Plus 4.9 billion in additional social spending

This is without taking into account the transfers that the age measure operates on the other social systems. On unemployment, a study by Dares, the statistical service of the Ministry of Labor, notes that if the employment rate of seniors (the proportion of those who work in the population of working age) increases under the effect of a measure of age (+14 points), their unemployment rate also increases (+13 points), as well as their disability (+7 points). In total, raising the retirement age could lead, according to DARES, to 84,000 additional unemployed people, ie an additional expense of 1.3 billion euros for Unédic per year.

→ READ. Pensions: spending on a “controlled trajectory”, despite the health crisis

Added to this are the social minima paid longer to their beneficiaries – the latter having to liquidate their retirement later –, estimated at 830 million euros by the DREES, the statistical service of the Ministry of Health and Solidarity. The same goes for expenses related to disability (1.8 billion) or daily allowances (970 million). All of these additional expenses for the other social schemes would therefore amount to 4.9 billion euros.

Positive and negative effects tend to cancel each other out

“But we also wanted to see the impact of raising the retirement age on the whole economy”, insists Frédéric Sève, for the CFDT. On the COR office, two studies clash here: one from the Directorate General of the Treasury and another from the OFCE. Very dense, that of the OFCE shows that the positive and negative effects of postponing the retirement age tend to cancel each other out.

Admittedly, the accounting savings are there initially, but the increase in the number of people of working age is likely to cause an increase in short-term unemployment and a fall in wages and, therefore, a fall in revenue linked to social contributions or VAT estimated at 0.4 point of GDP after ten years. Finally, according to the OFCE, raising the retirement age would only reduce the burden of pensions on public finances by 0.1 point of GDP over the next ten years.

An increase in the CSG would be more effective

The general management of the Treasury wants to be more optimistic, estimating the gain at 0.9 point of GDP at the end of the same period. “This is a purely accounting scenario, warns Frédéric Sève. Its scenario, taking into account the macroeconomic effects, expects a gain of only 0.1 point over five years and 0.4 point over ten years! »

For him, it is therefore not on the side of a postponement of the retirement age that we should look to gain budgetary leeway.
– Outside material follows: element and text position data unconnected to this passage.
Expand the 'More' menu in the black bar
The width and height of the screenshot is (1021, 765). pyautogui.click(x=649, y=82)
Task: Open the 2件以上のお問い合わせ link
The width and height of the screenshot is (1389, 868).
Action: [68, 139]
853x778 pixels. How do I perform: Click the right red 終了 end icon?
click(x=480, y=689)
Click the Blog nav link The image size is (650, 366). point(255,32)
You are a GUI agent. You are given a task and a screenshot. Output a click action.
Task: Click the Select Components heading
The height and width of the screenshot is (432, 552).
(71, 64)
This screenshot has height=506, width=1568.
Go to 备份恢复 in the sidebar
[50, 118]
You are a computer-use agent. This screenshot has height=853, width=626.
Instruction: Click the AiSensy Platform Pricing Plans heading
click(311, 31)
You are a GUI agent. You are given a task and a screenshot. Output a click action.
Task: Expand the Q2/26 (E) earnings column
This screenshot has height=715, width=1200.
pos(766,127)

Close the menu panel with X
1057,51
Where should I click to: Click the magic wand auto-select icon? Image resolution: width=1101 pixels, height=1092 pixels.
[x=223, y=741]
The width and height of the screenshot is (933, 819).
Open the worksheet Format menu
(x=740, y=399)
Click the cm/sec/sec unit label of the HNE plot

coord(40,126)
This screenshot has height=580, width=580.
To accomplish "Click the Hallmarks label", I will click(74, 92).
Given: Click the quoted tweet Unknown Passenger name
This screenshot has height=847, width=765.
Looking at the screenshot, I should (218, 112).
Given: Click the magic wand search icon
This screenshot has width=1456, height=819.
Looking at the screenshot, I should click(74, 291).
According to the OFCE, increasing the CSG to finance pensions would reduce their weight on public finances by 0.9 points while preserving the retirement age.

→ ANALYSIS. “Neither employed nor retired”: the uncomfortable in-between of 1.4 million seniors

For the CFDT, it would also be preferable to improve employment beyond the age of 50, for example by working on hardship to reduce cases of disability, or by preserving the employment of seniors rather than directing them towards unemployment. As summarized by Frédéric Sève: “It is better to make everyone work than to make those who are already working more work”.